+++ PROVIDED TEXT

WASHINGTON – President Donald Trump said on Tuesday that he wants to see schools across the United States reopen this fall even as the number of confirmed coronavirus cases in the country topped three million and the death toll climbed to 133,000.
“We want to reopen the schools. Everybody wants it. The moms want it, the dads want it, the kids want it. It’s time to do it,” he said during a White House roundtable on education.
“We’re very much going to put pressure on governors and everybody else to open the schools,” Trump said at the event, where he was joined by Vice President Mike Pence and several Cabinet secretaries, as well as by first lady Melania Trump.
The president stressed the lower incidence of COVID-19 among children as an indication that it would be safe for students to return to classrooms.
“When children are out of school, they’re missing more than just time in the classroom,” the first lady said. “They’re missing the laughter of their friends, learning from their teachers and the joy of recess and play.”

++++++

• WHAT YOU NEED TO DO:
A. Reproduce the article on reopening schools between "WASHINGTON – President" and "lady Melania Trump.", inclusive.
B. According to the article on reopening schools, why did the president believe it would be safe for students to return to classrooms?

+++ DATA TO EXAMINE

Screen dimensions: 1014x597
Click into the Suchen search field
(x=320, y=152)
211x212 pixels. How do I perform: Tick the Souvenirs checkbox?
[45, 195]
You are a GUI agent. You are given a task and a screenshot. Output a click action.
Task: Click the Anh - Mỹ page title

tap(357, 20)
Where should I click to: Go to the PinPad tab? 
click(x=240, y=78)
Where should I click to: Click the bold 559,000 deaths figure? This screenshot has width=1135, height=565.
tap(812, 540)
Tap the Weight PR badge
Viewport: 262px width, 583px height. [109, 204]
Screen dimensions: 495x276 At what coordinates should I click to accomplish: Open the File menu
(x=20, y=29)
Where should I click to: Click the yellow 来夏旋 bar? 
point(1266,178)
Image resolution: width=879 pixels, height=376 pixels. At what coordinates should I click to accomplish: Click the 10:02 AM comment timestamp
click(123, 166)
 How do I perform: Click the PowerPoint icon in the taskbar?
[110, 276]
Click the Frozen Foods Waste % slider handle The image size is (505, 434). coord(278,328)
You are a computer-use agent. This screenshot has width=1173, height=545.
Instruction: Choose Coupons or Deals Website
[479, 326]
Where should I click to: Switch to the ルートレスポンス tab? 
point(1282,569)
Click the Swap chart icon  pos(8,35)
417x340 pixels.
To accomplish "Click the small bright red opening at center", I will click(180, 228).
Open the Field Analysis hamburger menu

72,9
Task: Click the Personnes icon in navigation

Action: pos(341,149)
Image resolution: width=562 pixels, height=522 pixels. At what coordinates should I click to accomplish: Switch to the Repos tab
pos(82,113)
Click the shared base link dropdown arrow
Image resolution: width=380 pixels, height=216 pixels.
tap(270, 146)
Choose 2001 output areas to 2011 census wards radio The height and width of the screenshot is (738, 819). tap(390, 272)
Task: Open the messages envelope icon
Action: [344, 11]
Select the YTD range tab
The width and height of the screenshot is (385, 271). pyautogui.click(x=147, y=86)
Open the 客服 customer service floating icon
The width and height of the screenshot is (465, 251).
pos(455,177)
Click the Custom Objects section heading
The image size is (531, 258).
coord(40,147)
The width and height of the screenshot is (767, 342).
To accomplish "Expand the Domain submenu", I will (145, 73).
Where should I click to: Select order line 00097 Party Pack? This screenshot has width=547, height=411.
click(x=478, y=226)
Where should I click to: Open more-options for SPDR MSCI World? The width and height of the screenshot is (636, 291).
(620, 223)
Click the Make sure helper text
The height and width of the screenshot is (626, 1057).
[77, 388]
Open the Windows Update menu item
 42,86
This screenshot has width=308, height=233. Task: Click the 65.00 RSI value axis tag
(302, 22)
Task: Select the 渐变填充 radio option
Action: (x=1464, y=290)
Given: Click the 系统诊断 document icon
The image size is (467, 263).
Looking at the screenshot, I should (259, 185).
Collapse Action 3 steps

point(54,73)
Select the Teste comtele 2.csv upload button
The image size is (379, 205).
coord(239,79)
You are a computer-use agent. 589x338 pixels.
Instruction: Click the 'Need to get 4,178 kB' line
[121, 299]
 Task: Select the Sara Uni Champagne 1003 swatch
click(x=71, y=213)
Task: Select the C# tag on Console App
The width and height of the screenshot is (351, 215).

++++++

• WRITTEN RESPONSES:
A.
WASHINGTON – President Donald Trump said on Tuesday that he wants to see schools across the United States reopen this fall even as the number of confirmed coronavirus cases in the country topped three million and the death toll climbed to 133,000.
“We want to reopen the schools. Everybody wants it. The moms want it, the dads want it, the kids want it. It’s time to do it,” he said during a White House roundtable on education.
“We’re very much going to put pressure on governors and everybody else to open the schools,” Trump said at the event, where he was joined by Vice President Mike Pence and several Cabinet secretaries, as well as by first lady Melania Trump.

B. He pointed to the lower incidence of COVID-19 among children. He treated that as a sign that students could safely go back to classrooms.